Appendix C: How to Correlate Handler Post and Execution

The main text only needs to remember one sentence: Synchronous traceBegin/traceEnd is constrained by the current thread's call stack and can only see the small segment of post(); to span "posting thread -> MessageQueue -> target Looper thread", you need async trace, flow, or an explicit sequence.

Below is a one-shot async trace skeleton for use in Framework / system_server internal code:

final class TracedPost implements Runnable {
    private static final int ENQUEUED = 0;
    private static final int RUNNING = 1;
    private static final int FINISHED = 2;
    private static final int CANCELED = 3;

    private static final AtomicInteger NEXT_COOKIE = new AtomicInteger();

    private final Handler mHandler;
    private final Runnable mTask;
    private final String mTraceName;
    private final int mCookie = NEXT_COOKIE.incrementAndGet();
    private final AtomicInteger mState = new AtomicInteger(ENQUEUED);

    TracedPost(Handler handler, String traceName, Runnable task) {
        mHandler = handler;
        mTraceName = traceName;
        mTask = task;
    }

    boolean post() {
        Trace.asyncTraceBegin(
                Trace.TRACE_TAG_SYSTEM_SERVER, mTraceName, mCookie);

        boolean enqueued = mHandler.post(this);
        if (!enqueued && mState.compareAndSet(ENQUEUED, CANCELED)) {
            endTrace();
        }
        return enqueued;
    }

    boolean cancel() {
        if (!mState.compareAndSet(ENQUEUED, CANCELED)) {
            return false;
        }

        mHandler.removeCallbacks(this);
        endTrace();
        return true;
    }

    @Override
    public void run() {
        if (!mState.compareAndSet(ENQUEUED, RUNNING)) {
            return;
        }

        try {
            mTask.run();
        } finally {
            mState.set(FINISHED);
            endTrace();
        }
    }

    private void endTrace() {
        Trace.asyncTraceEnd(
                Trace.TRACE_TAG_SYSTEM_SERVER, mTraceName, mCookie);
    }
}

This skeleton has four key constraints:

1. begin and end must use the same trace name + cookie;
2. Immediately end on enqueue failure to avoid leaving an unclosed async slice;
3. cancel and run compete via state, only the one that successfully grabs the state is responsible for end;
4. This is a one-shot object; do not post the same TracedPost repeatedly.

If the business also clears messages through external paths like removeCallbacksAndMessages(), those paths must also enter the same cancel() state machine; otherwise, the async trace cannot know the message has been removed.
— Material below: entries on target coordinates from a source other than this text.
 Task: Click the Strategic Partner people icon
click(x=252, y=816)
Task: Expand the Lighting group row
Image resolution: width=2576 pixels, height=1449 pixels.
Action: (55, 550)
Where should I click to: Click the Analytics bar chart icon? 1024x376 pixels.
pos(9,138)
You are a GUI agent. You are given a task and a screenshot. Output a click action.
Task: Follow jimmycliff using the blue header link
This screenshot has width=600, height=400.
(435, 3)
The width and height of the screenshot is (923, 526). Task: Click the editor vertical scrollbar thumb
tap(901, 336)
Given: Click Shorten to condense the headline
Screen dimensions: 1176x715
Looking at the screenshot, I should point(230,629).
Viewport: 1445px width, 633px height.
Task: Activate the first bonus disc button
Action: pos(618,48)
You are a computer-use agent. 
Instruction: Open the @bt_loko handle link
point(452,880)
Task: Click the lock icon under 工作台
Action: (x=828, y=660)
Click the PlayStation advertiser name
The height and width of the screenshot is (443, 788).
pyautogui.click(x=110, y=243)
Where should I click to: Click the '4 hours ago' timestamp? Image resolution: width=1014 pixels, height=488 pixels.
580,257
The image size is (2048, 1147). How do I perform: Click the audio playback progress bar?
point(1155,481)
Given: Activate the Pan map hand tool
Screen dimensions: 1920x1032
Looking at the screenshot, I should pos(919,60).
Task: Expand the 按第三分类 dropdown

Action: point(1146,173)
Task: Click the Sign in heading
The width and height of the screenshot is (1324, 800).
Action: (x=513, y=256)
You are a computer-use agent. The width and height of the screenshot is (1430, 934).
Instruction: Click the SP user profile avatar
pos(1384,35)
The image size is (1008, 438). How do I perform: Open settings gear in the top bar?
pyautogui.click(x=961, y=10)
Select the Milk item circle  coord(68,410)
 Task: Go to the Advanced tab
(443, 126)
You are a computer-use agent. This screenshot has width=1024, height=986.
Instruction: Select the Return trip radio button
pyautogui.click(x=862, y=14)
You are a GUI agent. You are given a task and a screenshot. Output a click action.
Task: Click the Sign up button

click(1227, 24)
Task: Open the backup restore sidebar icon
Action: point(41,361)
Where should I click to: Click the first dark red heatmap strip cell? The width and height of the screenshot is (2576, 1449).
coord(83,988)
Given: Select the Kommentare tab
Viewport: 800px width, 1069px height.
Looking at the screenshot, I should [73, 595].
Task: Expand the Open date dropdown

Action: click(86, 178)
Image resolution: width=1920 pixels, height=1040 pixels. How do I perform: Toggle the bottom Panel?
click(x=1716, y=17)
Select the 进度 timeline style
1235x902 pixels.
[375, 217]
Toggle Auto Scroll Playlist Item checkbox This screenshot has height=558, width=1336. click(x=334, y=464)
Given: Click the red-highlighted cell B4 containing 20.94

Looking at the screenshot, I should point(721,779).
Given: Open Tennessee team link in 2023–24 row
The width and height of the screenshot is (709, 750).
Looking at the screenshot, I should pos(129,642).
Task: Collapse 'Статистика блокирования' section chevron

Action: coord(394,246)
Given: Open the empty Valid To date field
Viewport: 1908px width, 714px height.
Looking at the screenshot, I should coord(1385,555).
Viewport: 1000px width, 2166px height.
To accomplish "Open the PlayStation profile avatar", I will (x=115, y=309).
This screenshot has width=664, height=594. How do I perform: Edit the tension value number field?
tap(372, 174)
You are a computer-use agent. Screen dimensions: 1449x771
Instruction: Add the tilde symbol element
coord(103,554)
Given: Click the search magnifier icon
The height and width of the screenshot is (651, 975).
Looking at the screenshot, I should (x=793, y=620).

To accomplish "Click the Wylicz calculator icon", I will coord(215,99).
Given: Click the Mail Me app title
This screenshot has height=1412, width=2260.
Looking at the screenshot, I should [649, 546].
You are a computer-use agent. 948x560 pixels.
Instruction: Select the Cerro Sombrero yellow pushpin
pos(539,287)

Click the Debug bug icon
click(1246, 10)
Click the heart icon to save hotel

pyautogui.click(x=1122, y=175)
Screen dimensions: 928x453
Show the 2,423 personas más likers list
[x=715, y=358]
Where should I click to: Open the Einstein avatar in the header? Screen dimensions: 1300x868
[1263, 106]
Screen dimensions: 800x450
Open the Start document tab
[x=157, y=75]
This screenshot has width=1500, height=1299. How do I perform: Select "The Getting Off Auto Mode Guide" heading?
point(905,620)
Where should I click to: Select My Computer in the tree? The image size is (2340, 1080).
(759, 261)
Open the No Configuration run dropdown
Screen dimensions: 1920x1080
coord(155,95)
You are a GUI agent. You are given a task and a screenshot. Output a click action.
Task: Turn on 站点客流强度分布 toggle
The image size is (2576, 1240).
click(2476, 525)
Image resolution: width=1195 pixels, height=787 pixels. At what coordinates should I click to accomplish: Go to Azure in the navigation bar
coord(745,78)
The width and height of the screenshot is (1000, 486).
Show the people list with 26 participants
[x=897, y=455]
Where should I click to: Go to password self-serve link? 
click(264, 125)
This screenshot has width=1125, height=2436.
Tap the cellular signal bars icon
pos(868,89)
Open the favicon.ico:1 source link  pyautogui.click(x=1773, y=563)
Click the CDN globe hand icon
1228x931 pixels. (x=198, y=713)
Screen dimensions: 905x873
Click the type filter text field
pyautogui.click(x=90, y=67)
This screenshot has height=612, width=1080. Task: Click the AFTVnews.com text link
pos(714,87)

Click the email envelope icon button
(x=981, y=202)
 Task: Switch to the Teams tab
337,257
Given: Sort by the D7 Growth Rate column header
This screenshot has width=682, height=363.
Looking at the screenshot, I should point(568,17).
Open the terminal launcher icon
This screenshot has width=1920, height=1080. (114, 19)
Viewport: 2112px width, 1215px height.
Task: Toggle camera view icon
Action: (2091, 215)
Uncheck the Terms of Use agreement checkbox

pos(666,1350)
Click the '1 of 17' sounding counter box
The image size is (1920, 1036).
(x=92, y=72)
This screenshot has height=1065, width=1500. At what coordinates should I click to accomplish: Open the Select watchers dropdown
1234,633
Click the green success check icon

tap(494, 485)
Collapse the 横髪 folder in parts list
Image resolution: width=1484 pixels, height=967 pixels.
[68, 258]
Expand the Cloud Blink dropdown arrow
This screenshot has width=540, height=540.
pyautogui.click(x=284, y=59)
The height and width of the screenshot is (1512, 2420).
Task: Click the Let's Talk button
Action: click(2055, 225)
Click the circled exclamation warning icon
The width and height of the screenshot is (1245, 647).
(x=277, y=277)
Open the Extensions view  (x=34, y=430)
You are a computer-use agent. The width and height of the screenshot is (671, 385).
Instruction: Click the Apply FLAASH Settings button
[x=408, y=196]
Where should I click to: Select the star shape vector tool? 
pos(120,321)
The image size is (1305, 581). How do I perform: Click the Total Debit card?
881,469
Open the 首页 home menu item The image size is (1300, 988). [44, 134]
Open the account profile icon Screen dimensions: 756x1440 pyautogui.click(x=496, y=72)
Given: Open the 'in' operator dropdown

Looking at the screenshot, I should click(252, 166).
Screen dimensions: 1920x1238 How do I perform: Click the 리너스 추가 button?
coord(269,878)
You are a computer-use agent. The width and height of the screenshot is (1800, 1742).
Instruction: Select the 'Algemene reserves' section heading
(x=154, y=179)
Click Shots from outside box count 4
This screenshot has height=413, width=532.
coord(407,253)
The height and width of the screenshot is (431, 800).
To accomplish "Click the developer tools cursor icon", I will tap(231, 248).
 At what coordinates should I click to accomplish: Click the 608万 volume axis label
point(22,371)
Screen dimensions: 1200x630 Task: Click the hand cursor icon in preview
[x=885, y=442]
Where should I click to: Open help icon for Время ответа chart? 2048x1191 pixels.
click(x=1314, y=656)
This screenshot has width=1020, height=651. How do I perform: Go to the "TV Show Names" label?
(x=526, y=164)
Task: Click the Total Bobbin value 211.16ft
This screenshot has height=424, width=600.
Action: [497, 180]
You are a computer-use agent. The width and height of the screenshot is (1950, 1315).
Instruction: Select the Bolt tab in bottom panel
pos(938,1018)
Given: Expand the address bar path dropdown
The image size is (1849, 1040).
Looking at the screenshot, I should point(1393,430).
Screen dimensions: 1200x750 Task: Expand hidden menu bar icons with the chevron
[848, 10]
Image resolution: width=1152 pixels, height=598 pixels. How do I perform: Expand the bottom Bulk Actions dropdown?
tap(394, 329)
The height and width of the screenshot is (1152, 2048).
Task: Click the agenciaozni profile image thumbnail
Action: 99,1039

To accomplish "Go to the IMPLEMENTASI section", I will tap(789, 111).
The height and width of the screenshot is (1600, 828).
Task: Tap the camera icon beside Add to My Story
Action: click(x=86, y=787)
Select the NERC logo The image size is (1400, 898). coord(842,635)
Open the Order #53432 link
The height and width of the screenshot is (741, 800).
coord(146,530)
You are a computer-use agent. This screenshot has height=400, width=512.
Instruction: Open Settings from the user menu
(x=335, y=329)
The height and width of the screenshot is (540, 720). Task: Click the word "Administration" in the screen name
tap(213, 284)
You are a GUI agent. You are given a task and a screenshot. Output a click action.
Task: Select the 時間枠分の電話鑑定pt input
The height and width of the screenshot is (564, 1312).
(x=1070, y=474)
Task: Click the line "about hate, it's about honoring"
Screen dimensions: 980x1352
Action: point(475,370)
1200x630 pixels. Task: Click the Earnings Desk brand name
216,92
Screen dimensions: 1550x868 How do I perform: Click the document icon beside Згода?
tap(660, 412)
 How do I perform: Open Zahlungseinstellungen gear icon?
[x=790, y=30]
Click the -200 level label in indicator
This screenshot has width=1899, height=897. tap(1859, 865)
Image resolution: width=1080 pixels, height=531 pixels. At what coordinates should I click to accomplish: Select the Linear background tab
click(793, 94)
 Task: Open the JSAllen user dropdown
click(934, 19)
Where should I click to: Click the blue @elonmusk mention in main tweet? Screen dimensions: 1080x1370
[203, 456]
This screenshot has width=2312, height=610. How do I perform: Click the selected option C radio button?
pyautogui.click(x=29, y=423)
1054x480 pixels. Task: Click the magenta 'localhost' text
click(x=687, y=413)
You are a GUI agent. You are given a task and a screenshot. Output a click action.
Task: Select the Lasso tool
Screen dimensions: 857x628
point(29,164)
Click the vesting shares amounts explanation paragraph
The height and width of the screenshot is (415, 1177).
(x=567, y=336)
Regular Apps can replace asyncTraceBegin/End + TRACE_TAG_SYSTEM_SERVER with the public Trace.beginAsyncSection/endAsyncSection, with the pairing rules unchanged.

If it's inconvenient to wrap an async trace, at least use the same sequence to record a unified time base:

post:           seq=1042 caller=Binder:1234_5 target=android.display uptime=123456 result=true
dispatchStart:  seq=1042 thread=android.display uptime=123480
dispatchEnd:    seq=1042 thread=android.display uptime=123492

Here, SystemClock.uptimeMillis() should be used, keeping the same time base as Message.when. This way, even without an async slice, you can calculate the delivery and dispatch intervals and determine which segment is missing evidence.